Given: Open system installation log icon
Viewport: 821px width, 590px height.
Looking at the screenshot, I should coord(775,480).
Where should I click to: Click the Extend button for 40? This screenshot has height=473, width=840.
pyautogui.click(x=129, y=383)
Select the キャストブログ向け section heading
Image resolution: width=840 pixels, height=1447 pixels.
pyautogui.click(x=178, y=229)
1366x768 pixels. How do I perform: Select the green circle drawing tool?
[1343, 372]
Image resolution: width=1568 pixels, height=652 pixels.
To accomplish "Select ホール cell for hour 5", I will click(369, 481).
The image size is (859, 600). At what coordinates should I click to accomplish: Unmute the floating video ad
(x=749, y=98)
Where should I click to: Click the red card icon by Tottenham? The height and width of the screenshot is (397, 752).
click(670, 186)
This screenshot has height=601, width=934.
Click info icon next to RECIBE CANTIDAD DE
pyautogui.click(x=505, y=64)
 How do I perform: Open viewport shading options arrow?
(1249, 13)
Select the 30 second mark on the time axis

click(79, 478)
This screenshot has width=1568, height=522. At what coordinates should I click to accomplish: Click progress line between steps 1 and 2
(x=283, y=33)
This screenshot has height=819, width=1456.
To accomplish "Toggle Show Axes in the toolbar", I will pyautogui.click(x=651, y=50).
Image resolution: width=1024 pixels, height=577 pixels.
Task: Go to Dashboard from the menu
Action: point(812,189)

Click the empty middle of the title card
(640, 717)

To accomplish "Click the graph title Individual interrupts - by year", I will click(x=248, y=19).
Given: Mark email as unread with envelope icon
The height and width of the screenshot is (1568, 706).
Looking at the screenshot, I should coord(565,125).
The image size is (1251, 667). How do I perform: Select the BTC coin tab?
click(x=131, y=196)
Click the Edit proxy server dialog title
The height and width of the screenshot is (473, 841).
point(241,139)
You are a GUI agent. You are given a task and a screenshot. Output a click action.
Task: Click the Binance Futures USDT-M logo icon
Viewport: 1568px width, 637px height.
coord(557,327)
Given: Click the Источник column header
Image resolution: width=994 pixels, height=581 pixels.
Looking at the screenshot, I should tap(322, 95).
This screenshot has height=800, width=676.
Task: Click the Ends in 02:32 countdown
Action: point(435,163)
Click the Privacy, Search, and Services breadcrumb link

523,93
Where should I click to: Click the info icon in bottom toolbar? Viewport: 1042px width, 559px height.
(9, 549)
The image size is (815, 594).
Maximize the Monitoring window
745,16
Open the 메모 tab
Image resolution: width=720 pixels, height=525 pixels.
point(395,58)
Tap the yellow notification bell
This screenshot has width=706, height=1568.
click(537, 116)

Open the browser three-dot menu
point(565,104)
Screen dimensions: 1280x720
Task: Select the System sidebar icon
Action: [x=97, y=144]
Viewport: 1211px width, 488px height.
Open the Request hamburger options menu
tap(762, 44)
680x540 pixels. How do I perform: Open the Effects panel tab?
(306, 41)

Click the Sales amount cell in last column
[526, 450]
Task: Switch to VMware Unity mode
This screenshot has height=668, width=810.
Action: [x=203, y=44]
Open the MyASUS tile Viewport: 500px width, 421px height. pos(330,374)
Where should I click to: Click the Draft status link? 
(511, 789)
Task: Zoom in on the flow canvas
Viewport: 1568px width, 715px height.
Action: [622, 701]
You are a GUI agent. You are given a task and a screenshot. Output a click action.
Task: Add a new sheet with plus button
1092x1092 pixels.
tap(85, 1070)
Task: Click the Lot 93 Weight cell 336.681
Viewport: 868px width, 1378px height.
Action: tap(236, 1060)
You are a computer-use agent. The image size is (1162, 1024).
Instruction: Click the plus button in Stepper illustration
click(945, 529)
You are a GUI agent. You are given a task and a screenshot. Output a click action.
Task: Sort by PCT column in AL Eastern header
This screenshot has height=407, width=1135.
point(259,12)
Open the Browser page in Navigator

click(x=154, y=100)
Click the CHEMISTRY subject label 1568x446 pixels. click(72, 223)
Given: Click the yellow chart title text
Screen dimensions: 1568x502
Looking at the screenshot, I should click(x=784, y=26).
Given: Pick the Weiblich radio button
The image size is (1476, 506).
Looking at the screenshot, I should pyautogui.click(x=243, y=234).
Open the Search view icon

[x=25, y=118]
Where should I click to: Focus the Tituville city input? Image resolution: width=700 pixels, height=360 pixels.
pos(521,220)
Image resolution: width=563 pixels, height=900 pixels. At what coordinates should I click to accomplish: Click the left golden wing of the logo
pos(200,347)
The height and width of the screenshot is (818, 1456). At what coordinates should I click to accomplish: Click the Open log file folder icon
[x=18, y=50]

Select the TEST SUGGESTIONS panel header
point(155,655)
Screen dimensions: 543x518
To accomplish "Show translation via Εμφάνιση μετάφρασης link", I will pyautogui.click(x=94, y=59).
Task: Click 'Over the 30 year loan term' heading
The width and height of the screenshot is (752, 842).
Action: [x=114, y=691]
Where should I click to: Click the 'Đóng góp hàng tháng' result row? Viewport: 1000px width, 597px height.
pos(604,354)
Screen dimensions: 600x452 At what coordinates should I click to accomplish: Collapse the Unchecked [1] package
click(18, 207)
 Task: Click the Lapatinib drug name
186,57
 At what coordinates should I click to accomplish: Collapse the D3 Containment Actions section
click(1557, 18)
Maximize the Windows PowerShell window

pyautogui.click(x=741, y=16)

- **Exercise requirements**: Looking at the records above, please work out how many lines contain "with" and state only that number.

- **Answer box**: 2